> [Exercise materials]

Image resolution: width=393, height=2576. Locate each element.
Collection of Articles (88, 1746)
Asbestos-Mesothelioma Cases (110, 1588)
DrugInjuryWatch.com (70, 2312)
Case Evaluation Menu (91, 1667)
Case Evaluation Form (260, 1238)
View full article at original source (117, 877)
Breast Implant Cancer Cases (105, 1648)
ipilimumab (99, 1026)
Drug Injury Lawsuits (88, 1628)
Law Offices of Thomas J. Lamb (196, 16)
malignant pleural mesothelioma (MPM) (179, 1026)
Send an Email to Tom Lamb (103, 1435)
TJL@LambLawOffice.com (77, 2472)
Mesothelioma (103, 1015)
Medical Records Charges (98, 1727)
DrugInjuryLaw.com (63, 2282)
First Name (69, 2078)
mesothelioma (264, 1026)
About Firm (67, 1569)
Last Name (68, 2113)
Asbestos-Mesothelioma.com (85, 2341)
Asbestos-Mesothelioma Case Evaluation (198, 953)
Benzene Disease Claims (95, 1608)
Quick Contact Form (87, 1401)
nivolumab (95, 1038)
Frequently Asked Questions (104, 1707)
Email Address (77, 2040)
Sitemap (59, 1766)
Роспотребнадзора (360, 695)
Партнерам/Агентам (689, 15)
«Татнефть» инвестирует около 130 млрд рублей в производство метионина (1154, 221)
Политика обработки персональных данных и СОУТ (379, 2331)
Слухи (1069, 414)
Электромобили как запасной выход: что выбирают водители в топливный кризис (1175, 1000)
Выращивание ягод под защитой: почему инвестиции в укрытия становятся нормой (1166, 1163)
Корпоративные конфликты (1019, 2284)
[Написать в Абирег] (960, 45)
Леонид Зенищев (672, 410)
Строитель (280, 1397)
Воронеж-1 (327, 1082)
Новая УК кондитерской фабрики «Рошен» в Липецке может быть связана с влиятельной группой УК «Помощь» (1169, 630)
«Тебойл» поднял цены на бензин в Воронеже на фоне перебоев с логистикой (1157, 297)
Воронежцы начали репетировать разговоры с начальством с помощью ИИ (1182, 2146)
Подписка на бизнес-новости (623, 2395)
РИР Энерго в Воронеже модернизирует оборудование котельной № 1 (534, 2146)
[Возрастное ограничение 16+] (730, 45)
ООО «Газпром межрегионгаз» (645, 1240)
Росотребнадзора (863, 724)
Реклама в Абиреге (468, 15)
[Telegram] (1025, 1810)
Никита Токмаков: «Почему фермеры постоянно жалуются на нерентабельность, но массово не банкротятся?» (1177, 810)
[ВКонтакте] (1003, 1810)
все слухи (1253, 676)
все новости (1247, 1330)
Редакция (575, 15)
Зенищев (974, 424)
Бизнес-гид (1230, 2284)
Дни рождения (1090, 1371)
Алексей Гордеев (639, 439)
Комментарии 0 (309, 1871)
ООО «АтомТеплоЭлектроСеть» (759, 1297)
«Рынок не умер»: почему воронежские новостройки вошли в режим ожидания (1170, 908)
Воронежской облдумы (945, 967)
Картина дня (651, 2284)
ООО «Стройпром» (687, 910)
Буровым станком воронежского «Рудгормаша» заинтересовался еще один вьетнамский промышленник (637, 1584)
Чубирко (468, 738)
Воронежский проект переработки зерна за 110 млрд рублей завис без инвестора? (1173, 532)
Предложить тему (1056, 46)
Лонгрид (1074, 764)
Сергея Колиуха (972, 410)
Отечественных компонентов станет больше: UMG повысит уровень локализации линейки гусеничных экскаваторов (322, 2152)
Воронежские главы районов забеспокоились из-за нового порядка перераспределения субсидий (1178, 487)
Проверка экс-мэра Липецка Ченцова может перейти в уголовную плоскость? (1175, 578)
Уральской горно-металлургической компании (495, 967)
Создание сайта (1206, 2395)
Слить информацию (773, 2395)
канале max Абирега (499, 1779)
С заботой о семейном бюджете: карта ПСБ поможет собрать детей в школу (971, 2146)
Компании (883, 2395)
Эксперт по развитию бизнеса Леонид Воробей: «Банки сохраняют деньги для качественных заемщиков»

> [Your instructions] Show all lines above containing "Asbestos".

> [Output for this exercise]
Asbestos-Mesothelioma Cases (110, 1588)
Asbestos-Mesothelioma.com (85, 2341)
Asbestos-Mesothelioma Case Evaluation (198, 953)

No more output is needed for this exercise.